- Problema breve a: Enumera todas las referencias que el texto de origen sobre dar testimonio de la verdad pone entre paréntesis.

- Texto de origen:
◇ ◇ ◇
II ‘Dar testimonio de la verdad’
2471 Ante
Pilato, Cristo proclama que había ‘venido al mundo: para dar testimonio de la
verdad’ (Jn 18, 37). El cristiano no debe ‘avergonzarse de dar testimonio del
Señor’ (2 Tm 1, 8). En las situaciones que exigen dar testimonio de la fe, el
cristiano debe profesarla sin ambigüedad, a ejemplo de san Pablo ante sus
jueces. Debe guardar una ‘conciencia limpia ante Dios y ante los hombres’ (Hch
24, 16).
2472 El deber de los cristianos de tomar parte
en la vida de la Iglesia, los impulsa a actuar como testigos del Evangelio
y de las obligaciones que de él se derivan. Este testimonio es transmisión de
la fe en palabras y obras. El testimonio es un acto de justicia que
establece o da a conocer la verdad (cf Mt 18, 16):
Todos los fieles cristianos, dondequiera que vivan, están obligados a
manifestar con el ejemplo de su vida y el testimonio de su palabra al hombre
nuevo de que se revistieron por el bautismo y la fuerza del Espíritu Santo que
les ha fortalecido con la confirmación (AG 11).
◇ ◇ ◇
Elementos almacenados del conjunto de datos:

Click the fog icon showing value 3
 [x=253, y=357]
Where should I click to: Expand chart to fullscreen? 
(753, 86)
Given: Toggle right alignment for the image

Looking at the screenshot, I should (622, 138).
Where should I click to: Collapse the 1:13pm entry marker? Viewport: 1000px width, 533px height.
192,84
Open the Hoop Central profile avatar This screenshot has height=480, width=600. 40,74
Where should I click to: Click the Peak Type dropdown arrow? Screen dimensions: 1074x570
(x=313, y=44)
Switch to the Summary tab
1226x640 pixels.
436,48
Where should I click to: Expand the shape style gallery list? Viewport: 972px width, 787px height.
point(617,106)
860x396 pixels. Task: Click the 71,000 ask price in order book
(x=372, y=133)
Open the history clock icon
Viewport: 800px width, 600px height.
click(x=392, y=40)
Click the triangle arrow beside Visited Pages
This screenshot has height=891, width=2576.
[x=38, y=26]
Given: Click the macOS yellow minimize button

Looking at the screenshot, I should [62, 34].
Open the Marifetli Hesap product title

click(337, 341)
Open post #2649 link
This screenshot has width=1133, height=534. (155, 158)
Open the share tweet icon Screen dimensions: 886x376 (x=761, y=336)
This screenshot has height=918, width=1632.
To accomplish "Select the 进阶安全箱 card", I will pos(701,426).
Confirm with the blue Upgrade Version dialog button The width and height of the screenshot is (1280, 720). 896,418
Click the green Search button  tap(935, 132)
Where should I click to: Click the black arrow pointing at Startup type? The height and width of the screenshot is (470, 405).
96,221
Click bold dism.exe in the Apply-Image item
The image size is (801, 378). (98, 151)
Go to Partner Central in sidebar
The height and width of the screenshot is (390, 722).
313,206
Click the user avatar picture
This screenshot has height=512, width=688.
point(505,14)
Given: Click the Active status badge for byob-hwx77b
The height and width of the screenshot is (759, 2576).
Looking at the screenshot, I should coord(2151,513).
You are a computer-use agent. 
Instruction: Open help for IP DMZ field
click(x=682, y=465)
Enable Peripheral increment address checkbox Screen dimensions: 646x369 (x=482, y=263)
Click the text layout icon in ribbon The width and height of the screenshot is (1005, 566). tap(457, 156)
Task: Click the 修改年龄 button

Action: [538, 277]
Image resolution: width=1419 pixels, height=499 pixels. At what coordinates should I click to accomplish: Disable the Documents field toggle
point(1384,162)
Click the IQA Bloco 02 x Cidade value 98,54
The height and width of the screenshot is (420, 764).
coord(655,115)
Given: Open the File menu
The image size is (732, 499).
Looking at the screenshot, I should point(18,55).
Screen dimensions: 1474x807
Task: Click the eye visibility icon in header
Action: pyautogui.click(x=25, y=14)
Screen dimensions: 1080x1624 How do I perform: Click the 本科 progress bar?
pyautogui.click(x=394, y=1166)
◇ ◇ ◇
- Problema breve b: En los registros, reescribe todo lo que va desde la línea que contiene "Screen dimensions: 1080x1624" hasta el final de los registros, sustituyendo "progress bar" por "slider" sin tocar nada más.

- Respuesta del ejercicio a:
(Jn 18, 37)
(2 Tm 1, 8)
(Hch 24, 16)
(cf Mt 18, 16)
(AG 11)

- Respuesta del ejercicio b:
Screen dimensions: 1080x1624 How do I perform: Click the 本科 slider?
pyautogui.click(x=394, y=1166)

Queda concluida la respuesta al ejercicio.